People who have lived in France for protracted periods could be barred from giving blood in Hong Kong to reduce the risk of passing on Creutzfeldt-Jakob Disease (CJD), the Hong Kong Red Cross said on Monday.

An existing policy excludes those who lived in Britain for more than six months between 1980 and 1996 from providing blood donations.

"We are seriously considering to extend the policy to cover France and discussions are underway," Lee Cheuk-kwong, a senior medical officer of the Hong Kong Red Cross told Reuters.

He said there was no deadline when a decision would be made because discussions within the Red Cross were still at an early stage.

The fatal brain-wasting disease, a variant of CJD (vCJD), has symptoms similar to those of mad cow disease, or the bovine spongiform encephalopathy (BSE) found in animals.

vCJD has killed more than 80 people in Britain and France.

In August, Canada extended its exclusion policy to cover France after implementing a British ban.

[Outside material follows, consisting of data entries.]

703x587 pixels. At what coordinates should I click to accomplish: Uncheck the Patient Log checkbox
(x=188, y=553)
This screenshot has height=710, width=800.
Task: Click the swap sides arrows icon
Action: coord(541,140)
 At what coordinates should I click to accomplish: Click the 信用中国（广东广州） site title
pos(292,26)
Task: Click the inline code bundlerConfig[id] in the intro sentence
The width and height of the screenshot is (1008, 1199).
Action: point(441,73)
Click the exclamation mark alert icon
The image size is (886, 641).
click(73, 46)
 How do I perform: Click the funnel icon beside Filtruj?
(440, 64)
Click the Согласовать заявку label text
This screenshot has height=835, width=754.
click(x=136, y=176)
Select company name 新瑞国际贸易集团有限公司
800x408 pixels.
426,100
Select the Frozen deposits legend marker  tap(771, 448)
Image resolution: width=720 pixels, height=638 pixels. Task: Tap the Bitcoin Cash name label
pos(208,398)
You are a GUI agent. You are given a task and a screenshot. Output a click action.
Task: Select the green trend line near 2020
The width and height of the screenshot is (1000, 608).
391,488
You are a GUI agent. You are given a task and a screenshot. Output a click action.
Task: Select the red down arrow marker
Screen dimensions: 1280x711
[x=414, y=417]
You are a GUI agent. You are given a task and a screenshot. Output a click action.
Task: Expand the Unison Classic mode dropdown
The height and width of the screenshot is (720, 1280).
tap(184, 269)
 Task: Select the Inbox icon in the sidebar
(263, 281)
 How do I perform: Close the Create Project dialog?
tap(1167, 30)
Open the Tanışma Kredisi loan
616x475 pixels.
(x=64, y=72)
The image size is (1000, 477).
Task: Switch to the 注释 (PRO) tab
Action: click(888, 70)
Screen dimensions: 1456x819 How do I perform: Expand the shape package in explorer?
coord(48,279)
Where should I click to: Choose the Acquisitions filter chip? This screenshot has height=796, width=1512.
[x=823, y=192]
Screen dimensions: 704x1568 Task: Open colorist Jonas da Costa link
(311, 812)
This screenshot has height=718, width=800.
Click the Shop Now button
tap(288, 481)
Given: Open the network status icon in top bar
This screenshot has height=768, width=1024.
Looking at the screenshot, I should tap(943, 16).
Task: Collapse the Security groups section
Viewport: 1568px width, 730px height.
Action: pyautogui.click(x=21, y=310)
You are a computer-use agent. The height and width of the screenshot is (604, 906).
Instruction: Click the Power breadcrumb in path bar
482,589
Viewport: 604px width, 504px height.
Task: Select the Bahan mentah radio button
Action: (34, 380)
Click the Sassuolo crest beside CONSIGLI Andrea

The United States has plans to follow suit.

Lee said no details have been drawn up for the plan because the problem in France is much more recent than in Britain.

Fears about mad cow disease have swept France after a supermarket chain warned consumers last month it had unwittingly sold meat from a herd in which a cow was found to have had BSE.

Scientists are still divided on the cause of BSE in cattle and its route to humans.